On 09/20/11 09:12, Alex Alexander wrote:
>> The only real gotcha is if portage is so old that it can't handle the
>> binary packages.  However, to get around that we really just need a
>> set of step-wise binary updates for portage itself so that you can
>> sequence it up to something that can install the rest.  That will work
>> as long as portage doesn't strictly need a newer dependency.  If it
>> needs a newer python or something then we might need to keep a binary
>> package of that lying around - maybe statically linked so that it
>> doesn't go further than a few packages.

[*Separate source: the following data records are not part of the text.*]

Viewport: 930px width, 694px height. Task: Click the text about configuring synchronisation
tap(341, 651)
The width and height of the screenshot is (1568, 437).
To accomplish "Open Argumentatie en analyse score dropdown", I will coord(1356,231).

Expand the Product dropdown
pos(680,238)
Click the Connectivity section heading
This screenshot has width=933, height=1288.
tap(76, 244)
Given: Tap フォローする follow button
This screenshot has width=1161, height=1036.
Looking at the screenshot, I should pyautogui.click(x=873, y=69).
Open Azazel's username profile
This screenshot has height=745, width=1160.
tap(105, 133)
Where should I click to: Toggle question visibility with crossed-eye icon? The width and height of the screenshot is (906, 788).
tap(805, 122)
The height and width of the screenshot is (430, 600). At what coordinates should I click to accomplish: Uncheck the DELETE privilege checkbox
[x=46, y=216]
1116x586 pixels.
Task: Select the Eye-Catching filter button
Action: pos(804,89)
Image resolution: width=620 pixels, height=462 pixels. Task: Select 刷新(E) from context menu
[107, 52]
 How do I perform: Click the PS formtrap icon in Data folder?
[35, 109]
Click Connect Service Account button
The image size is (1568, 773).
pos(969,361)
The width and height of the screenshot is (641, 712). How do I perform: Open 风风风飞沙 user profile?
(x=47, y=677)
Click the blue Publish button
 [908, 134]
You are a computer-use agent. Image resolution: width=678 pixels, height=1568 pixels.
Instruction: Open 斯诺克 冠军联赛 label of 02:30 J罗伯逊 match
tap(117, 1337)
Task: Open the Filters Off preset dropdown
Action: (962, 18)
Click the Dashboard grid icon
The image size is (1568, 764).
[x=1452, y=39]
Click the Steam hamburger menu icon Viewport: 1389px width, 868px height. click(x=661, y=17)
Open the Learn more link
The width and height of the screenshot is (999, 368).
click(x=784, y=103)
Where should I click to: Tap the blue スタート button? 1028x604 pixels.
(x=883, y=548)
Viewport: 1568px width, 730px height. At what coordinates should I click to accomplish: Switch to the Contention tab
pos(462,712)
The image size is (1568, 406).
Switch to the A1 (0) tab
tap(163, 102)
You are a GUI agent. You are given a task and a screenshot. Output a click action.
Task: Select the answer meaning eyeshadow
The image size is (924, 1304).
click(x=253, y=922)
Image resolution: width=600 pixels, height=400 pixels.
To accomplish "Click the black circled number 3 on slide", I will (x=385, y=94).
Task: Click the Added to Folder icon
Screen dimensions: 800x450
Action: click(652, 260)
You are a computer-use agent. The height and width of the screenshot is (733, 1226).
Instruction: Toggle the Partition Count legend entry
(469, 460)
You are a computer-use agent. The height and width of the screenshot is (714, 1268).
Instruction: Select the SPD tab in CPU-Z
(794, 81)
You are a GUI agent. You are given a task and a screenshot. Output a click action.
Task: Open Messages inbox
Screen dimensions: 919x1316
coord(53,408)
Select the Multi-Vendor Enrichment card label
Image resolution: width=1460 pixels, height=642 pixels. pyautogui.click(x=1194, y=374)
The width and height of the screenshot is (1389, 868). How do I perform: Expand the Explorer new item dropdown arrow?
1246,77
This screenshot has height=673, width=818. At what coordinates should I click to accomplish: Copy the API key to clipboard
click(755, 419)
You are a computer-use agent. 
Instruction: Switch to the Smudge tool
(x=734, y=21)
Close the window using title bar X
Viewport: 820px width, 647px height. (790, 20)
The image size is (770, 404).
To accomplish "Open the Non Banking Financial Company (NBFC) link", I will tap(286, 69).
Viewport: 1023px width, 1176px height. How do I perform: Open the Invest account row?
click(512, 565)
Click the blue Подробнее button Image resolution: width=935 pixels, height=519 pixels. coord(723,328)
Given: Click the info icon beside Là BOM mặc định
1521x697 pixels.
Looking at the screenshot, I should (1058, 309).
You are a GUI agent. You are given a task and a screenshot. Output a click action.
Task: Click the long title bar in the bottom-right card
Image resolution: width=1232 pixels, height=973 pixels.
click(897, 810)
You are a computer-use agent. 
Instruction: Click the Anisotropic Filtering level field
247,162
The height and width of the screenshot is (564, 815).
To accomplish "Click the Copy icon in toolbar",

That won't work nicely. I've done enough system upgrades to have found
funny issues along the way, for example package.mask getting in the way
or needing a specific package merge order, which won't work if you still
have an older glibc installed.

>> Something like that really just needs a few tarballs and then an
>> up-to-date set of binary stage3 packages.  The binary packages could
>> be built at the same time the stage3s are made.  And, this is really
>> just a contingency plan so we don't need to mirror all that stuff - we
>> could even just make it torrent-only or something.
> 
> Binary packages are useful, but you can't consider them a true fix to our
> problem. In 2011, having to do all this manual work just to keep a system
> running seems wrong. Especially when there are other solutions that would 
> allow
> you to avoid all that. 

I think we can script it away.
We do know the last sync time and the last merge time.

>From this we can deduce the next snapshot we want to go to - use
emerge-webrsync to fetch a snapshot (06-2008), emerge -eK system (this
will break a few of the other installed packages), progress to next
snapshot (01-2009), repeat. (I think a 6-month snapshot distance is a
good balance between reliability and speed)

(btw: you can generate most of the binpkgs you need from a stage3
automatically)

Along the way you will have a few blockers which can mostly be figured
out a priori (coldplug, hal, portage-python, ...) and for the most part
scripted away too.
(Another gotcha: kernel-udev-glibc, at some point you may have to reboot
with a recent enough kernel just to be able to get a working glibc)

Then you've upgraded @system to something from this decade and you can
try updating the rest (which will have its own share of blockers etc)


> Implementing something like my proposal would save a lot of systems with
> minimal cost and make Gentoo more reliable in the public (and corporate) eye.
> 
>> Or we could do what was proposed in the past and say 1 year and you're
>> done.  That slows us down a little, but has zero overhead.
> 
> IMHO, waiting for a year to push a serious change is unacceptable. We're a
> bleeding edge meta-distro, I'm sure we can do better ;)
> 
Doesn't need a year. We have all the bits lying around, if I weren't so
lazy I'd have started with a 2006.0 stage3 just to see how much blocker
removal and interaction it needs.

Make it into a nice script and blam, insta-update.